Pack a Non-Soggy Sandwich for Lunch At Last!

Last night I had the very cool opportunity to attend a reception for Popular Mechanics’ annual Breakthrough Awards, which featured demonstrations of these amazing scientific innovations. And clearly, upon my return home, I was inspired by that spirit of innovation. Except, instead of thinking of ways to benefit human beings’ quality of life via genetics or engineering or green energy, I opted to do so by improving the quality of their sandwiches.

Although I doubt this particular innovation will make next year’s awards list, I am nevertheless pretty excited to have developed a method that solves a major and persistent problem in our fast-paced modern workaday society: how to pack a sandwich for work or school the night before, without the bread ending up soggy and bloated like a body that Benson and Stabler just dragged out of the East River. In fact, my new technique ensures that—brace yourself—the bread remains completely impervious to moisture absorption the next day. Suspend your disbelief, gentle reader, for it is true! Behold, the future of sandwiches is here now!

I like to use a bulkie roll for this, but you can use regular sandwich bread, or whatever.

  • Lightly toast the bread or, for a roll, slice it in half like a hamburger bun and toast the bottoms of the halves. (I learned this tip from a Tom Colicchio article: When the inside of the bread is toasted but the outside isn’t, it is resistant to mushiness and does not cut the roof of your mouth.)

  • Once the toasted bun has cooled, take a leaf of Boston lettuce, which is the rounded kind used to make lettuce cups—see where I’m going with this?—and place on top of the bottom half. Schmear your mayonnaise and/or other condiments on this.

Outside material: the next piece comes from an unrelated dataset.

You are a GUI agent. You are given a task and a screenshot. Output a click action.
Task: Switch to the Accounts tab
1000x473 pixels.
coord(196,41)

  • Layer on your meat/main filling (deli turkey, bacon, tuna salad, roast eggplant, what have you), followed by veggies (e.g., roasted peppers, or tomatoes or cucumbers—I recommend removing the seeds to be extra cautious; you can either use a corer on your cucumber or squeeze a cut half of your tomato before slicing).

  • Either blanket this mixture with cheese slices, or if you don't have cheese (what is wrong with you?), reserve some of your meat/filling to layer on top.

  • Fold in the edges of the Boston lettuce leaf. Cover this with another leaf, dome side up, and then tuck the edges of that leaf underneath the bottom one. Repeat that step with another lettuce leaf going crosswise. Put the top of the roll/other slice of bread on top and ever so gently press down.

    Now you have a sandwich containing a little tamale-like package that will keep all the moisture in your ingredients sealed and safe from your bread! Plus it helps keep your filling from spilling out! You can even safely cut the sandwich in half, though I recommend wrapping it in wax paper first and slicing it with a big bread knife, like they do at delis.

    The filling of the "Eureka!" sandwich prepared in this engineering experiment consisted of shredded leftover honey-mustard roast chicken (which I’ll post the recipe for soon), jalapeño Jack cheese, cucumbers, a touch of mustard, and mayo. I packed this sandwich for The Rob's lunch (I had leftover kale, white bean and kielbasa soup, which I’ll post the recipe for soon), and he attested today that, indeed, there was no moisture leakage into the bread ... confirming that I have indeed achieved a transformative scientific breakthrough in sandwich preparation. Popular Mechanics, are you listening?